On y accède par un monumental escalier en pierres. Le fronton de la  porte d’entrée du Salon Racine, à l’étage de l’Hôtel de ville d’Uzès, porte l’inscription « Théâtre ».  C’est dans cette salle,  aux larges baies vitrées qui s’ouvrent sur la silhouette élégante du Château ducal dont les tuiles vernissées réfléchissent les rayons du soleil de cette fin d’après-midi, que vont se produire trois jeunes altistes au talent prometteur : Tamara Durand (17 ans), Sara Hamdoun (14 ans) et Adèle Vannieuwenhuyze (16 ans),  qu’accompagne le maître Pierre-Henri Xuereb.

Cette salle me rappelle – c’était il y a plus de trente ans – les rencontres électorales que j’y ai tenues et surtout la foule qui s’y pressait lors des réunions avec Nicole Bouyala pour la défense du lycée alors menacé de suppression.

J’y retrouve avec plaisir mes ami(e)s de Viv’Alto, association co-organisatrice de ce concert avec Dal Segno, AMDF, Pradel association et l’Office municipal de la Culture. A la direction, Pierre-Henri Xuereb, professeur d’alto au Conservatoire National Supérieur de Musique de Paris et au Conservatoire de Gennevilliers, et, depuis une dizaine d’années, au Conservatoire Royal de Musique de Liège ainsi qu’à l’École Normale de Musique de Paris ; animateur des master-class qui se tiennent à Pâques dans les Cévennes à Lasalle, suivies de la Fête de l’alto en août.

Un public de mélomanes se presse dans la salle. Pierre-Henri Xuereb, très pédagogue, nous présente les jeunes artistes. Je suis chaque fois subjugué par sa proximité amicale, dénuée de paternalisme, avec les artistes. Nous bénéficierons en plus ce soir d’un exposé à l’évidence improvisé sur les caractéristiques originales de la viole d’amour (la viole des Maures) dont il est avec l’alto, un spécialiste : « La viole d'amour est munie de sept cordes mélodiques et de cinq à sept cordes vibrantes en métal, appelées cordes sympathiques qui passent en dessous des cordes frottées, dans le manche, et viennent se fixer sur le chevillier de l'instrument. Elles vibrent (par sympathie, sans les toucher) dès qu'on actionne les cordes de mélodie. » Nous apprenons que la caisse de résonnance de son instrument personnel est en bois d’érable et la baguette de l’archet en épicéa.

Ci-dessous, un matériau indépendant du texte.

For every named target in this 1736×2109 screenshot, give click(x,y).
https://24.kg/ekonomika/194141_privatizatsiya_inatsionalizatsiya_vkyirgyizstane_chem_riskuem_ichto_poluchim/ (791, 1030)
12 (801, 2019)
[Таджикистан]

Sara, Adèle et Tamara vont chacune à leur tour, nous interpréter en ouverture un morceau de leur répertoire. Successivement, de Jean-Sébastien Bach, l’Adagio  tout en douceur de la Sonate N° 1 ; un extrait très chantant des Menuets 1 et 2 et  le Prélude suivi de Sarabande dansée par Adèle.

De JS Bach à l’honneur ce soir, nous entendrons également Allemande et ses cascades d’une suprême élégance, par Tamara, ainsi que le virevoltant Presto joué par Sara. Outre Ludwig Van Beethoven qui clôturera cette soirée, deux autres compositeurs allemands sont interprétés avec beaucoup d’assurance par Tamara : Max Reger (1873-1916) avec le cri montant crescendo du Prélude, suite en sol mineur, composé à la fin de sa vie, et,  de Paul Hindemith (1895-1963), la longue plainte de la  Sonate opus 25 n°1.

Les quatre altistes, Pierre-Henri, Tamara, Sara et Adèle, nous transporterons en Hongrie avec Bela Bartok (1881-1945) et ses Duos inspirés du folklore. Bela Bartok, le patriote, le démocrate qui s’opposa à Horthy et refusa de jouer pour les nazis.

Deux compositeurs français contemporains étaient au programme : Florentine Mulsant (née à Dakar en 1962), avec le très expressif et déchirant Prélude dédié à son fils disparu à  vingt ans, interprété à la viole d’amour par Pierre-Henri Xuereb et dansé par Adèle (« Le cri furieux de l’art qui refuse l’exil »…),  et Fabien Waksman (né à Roubaix en 1980) que j’avais découvert à Lasalle et avec qui j’avais pu m’entretenir. Je suis à nouveau impressionné et ému par le Kaddish interprété également par Pierre-Henri Xuereb. Pour mémoire, les kaddish sont des prières juives de deuil dont l’origine remonte à la destruction du Second Temple de Jérusalem par les Romains en 70. Plus sombre, me semble-t-il, que lors de la Fête de l’alto de Lasalle en aoùt dernier, avec toujours cependant cette note d’espoir qui affleure par instants.

La soirée se clôturera avec les  Duos de Bela Bartok  par les quatre altistes, après le chant d’une infinie douceur de l’Adagio pour trois altos de Ludwig Van Beethoven, sous la caresse des archets complices de Pierre-Henri Xuereb, de Tamara et de Sara.